アップサイクルデザインという言葉をよく耳にします。随分前から、工場の廃材を利用したモノづくりに取り組んでいた知人が、最近何でもかんでもアップサイクルという言葉を乱用しすぎている・・・とぼやいていました。どうやら細かく言うとダウンサイクル、水平サイクル、アップサイクルがあり、使えなくなったモノに従来より高い価値を付加することがアップサイクルのようです。そのような考え方によると、着物をコートにするということは水平サイクルかもしれません。

さて、今回私が水平サイクルしてみたのは、伯母から譲り受けたウールの着物。春らしいブライトトーンのカラフルな色で格子が織り出された厚地ウールの単衣。その着物を見た瞬間にびっくりしたのですが、以前に母からそっくりな着物を譲り受けていたのです。

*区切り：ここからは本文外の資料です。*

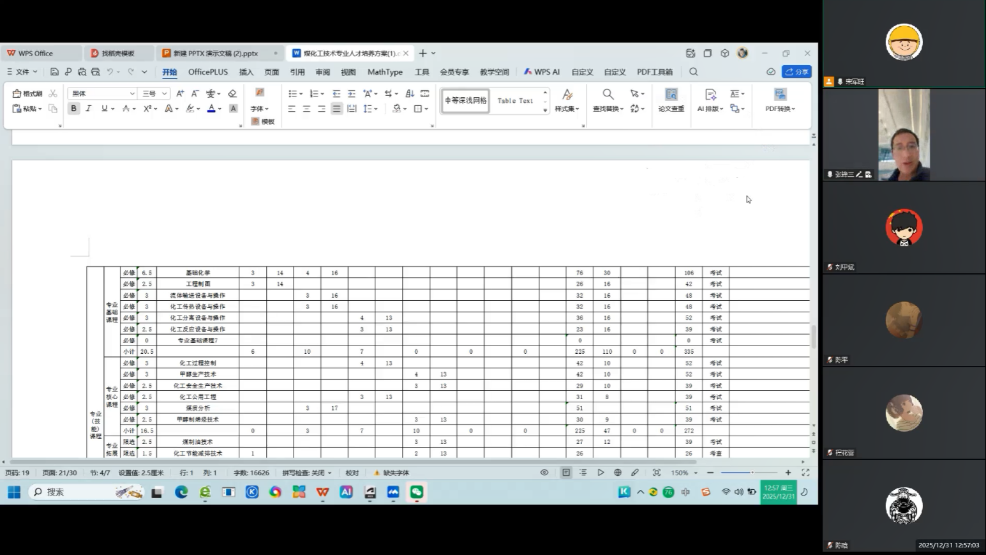Click the 分享 share button

(796, 72)

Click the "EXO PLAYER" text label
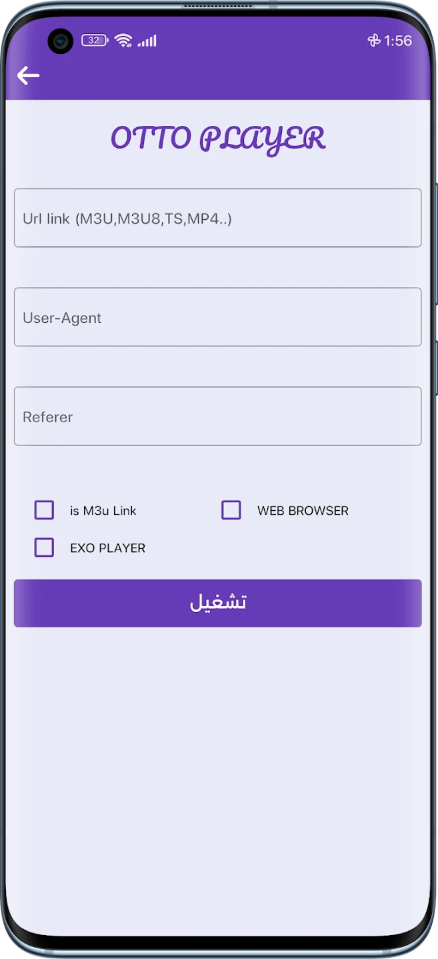[107, 548]
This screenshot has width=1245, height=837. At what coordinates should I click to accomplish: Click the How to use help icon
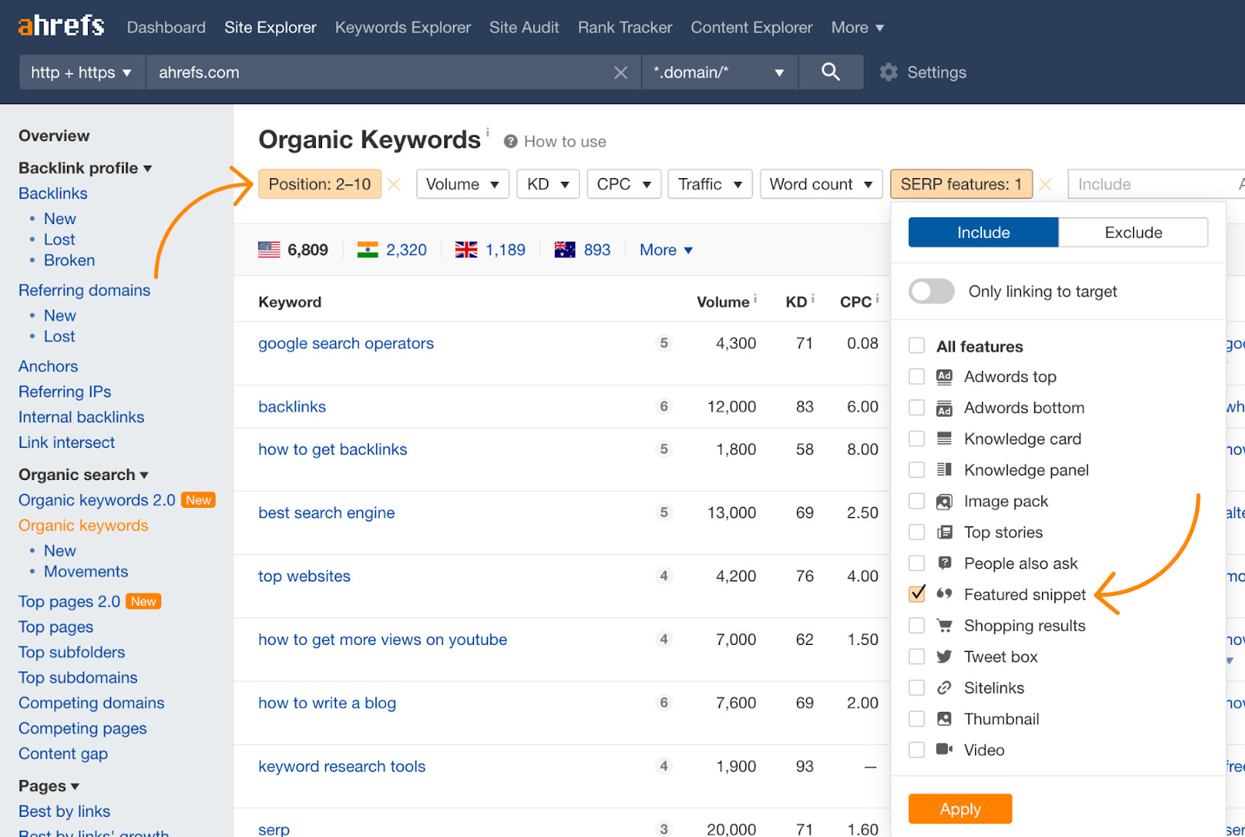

洋服と異なり、着物がカブルってあまり無いと思いますが、寸法と格子の色が少々違うだけでどう見てもお揃いです。伯母、母の二人になぜお揃いなのか聞いてみたのですが、買ったことも忘れ、お揃いであることも知らないようでした。92歳と88歳なので記憶から忘れ去られてしまったのか、本当に知らなかったのかは最早確かめようがありません・・・。

母の方は身幅はやや細めですが丈はなんとかおはしょりが取れるので着物として着ています。伯母の方は身幅は母のより広めなのですが丈が短くおはしょりが取れません。両方を着物で着ることは多分無いし、せっかくお揃いなのだから面白いコーディネートができないか考え、伯母の方をコートにすることにしました。

対丈になるように裾を揚げてまつり、ちょうど色が合う手持ちのモスリンの八掛があったので、足さばきがいいように胴から下の裏地にし、残りで内側の紐を作りました。表の紐はあれこれ考えた結果、リサイクルショップで買った古い帯締の色がぴったりだったので半分に切って使うことに。

そのようなことで、ウールの単衣専用のウールのコートができあがりました。まだまだ寒いけど冬用の黒いコートではちょっと重すぎる時に着る予定の、気分が春めくブライトトーンのカラフルなコート。脱いだらお揃いの着物が出てくるというコーデです。出自は今となってはよくわからない、お揃いの、謎の着物がたりです。